As with coffee or alcohol, the way each person processes medication is unique. One person's perfect dose may be another person's deadly overdose. With such variability, it can be hard to prescribe exactly the right amount of critical drugs, such as chemotherapy or insulin. Now, a team led by Stanford electrical engineer H. Tom Soh and postdoctoral fellow Peter Mage has developed a drug delivery tool that could make it easier for people to get the correct dose of lifesaving drugs.
In a paper published in Nature Biomedical Engineering, the group showed that the technology could continuously regulate the level of a chemotherapy drug in living animals. "This is the first time anyone has been able to continuously control the drug levels in the body in real time," Soh said.
"This is a novel concept with big implications because we believe we can adapt our technology to control the levels of a wide range of drugs."
The new technology has three basic components: a real-time biosensor to continuously monitor drug levels in the bloodstream, a control system to calculate the right dose and a programmable pump that delivers just enough medicine to maintain a desired dose.
The sensor contains molecules called aptamers that are specially designed to bind a drug of interest. (These aptamers are a focus of Soh's lab.) When the drug is present in the bloodstream, the aptamer changes shape, which an electric sensor detects. The more drug, the more aptamers change shape.
That information, captured every few seconds, is routed through software that controls the pump to deliver additional drugs as needed. Researchers call this a closed-loop system, one that monitors and adjusts continuously.
The group tested the technology by administering the chemotherapy drug doxorubicin in animals. Despite physiological and metabolic differences among individual animals, they were able to keep a constant dosage among all the animals in the study group, something not possible with current drug delivery methods.
The researchers also tested for acute drug-drug interactions, deliberately introducing a second drug that is known to cause wide swings in chemotherapy drug levels. Again they found that their system could stabilise drug levels to moderate what might otherwise be a dangerous spike or dip.
If the technology works as well in people as in their animal studies, it could have big implications, Soh said. "For example, what if we could detect and control the levels not only of glucose but also of insulin and glucagon that regulate glucose levels?" he said. That could allow researchers to create an electronic system to replicate the function of the dysfunctional pancreas for patients with type 1 diabetes. "Now that is an exciting future," Soh said.

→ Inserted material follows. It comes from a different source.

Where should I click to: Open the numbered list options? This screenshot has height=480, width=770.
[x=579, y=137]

Many years of tests lie ahead to ensure that this technology is safe and effective for people, but the researchers believe it may be big step toward personalised medicine. Doctors already know that the same drug can have different effects on people with different genetic makeups. They also know that patients who take more than one medication can experience unwanted drug interactions. But they lack tools to deal with this.

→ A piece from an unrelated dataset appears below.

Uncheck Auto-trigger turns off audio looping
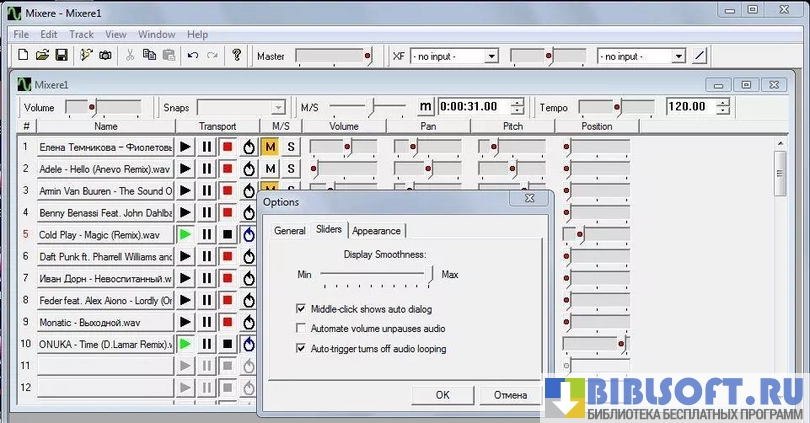810x423 pixels. pos(302,348)
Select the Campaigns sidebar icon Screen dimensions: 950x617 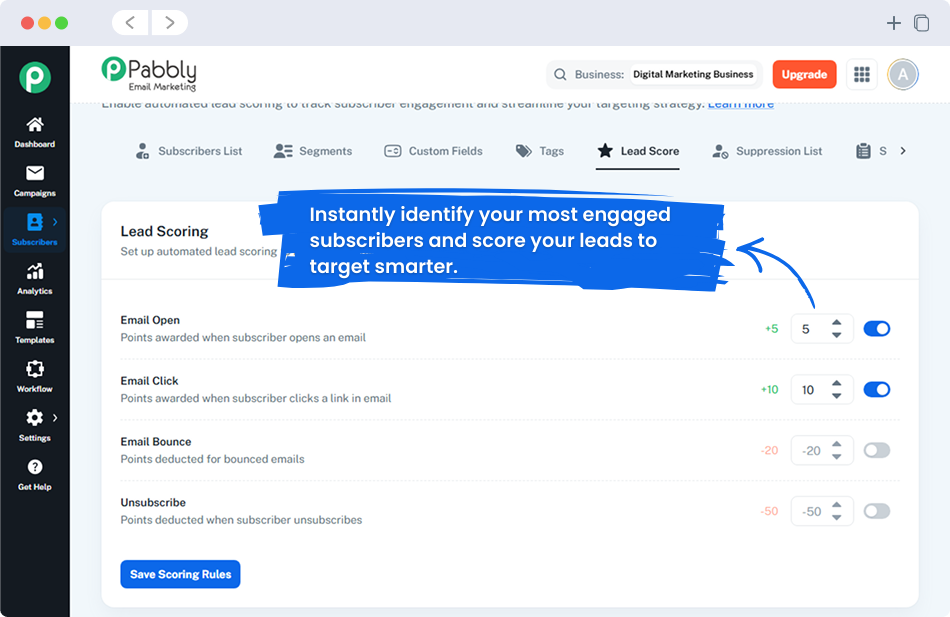tap(34, 182)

"Monitoring and controlling the actual dosage a patient is receiving is a practical way to take individual factors into account," said Soh. He said the technology could be especially helpful for pediatric cancer patients, who are notoriously difficult to dose because children's metabolism is usually different from adults.

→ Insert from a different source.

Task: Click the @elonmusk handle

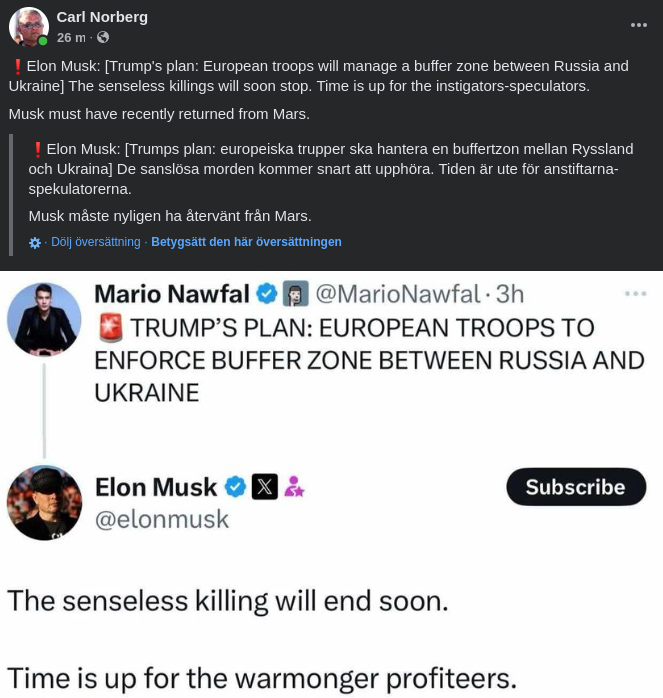Action: pyautogui.click(x=162, y=519)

The team plans to miniaturise the system so that it can be implanted or worn by the patient. At present the technology is an external apparatus, like a smart IV drip. The biosensor is a device about the size of a microscope slide.
The current setup might be suitable for a chemotherapy drug, but not for continual use. The group is also adapting this system with different aptamers so that it can sense and regulate the levels of other biomolecules in the body.
Other authors on this study, "Closed-Loop Control of Circulating Drug Levels in Live Animals," include B. Scott Ferguson, Daniel Maliniak, Kyle Ploense and Tod Kippin from the University of California, Santa Barbara.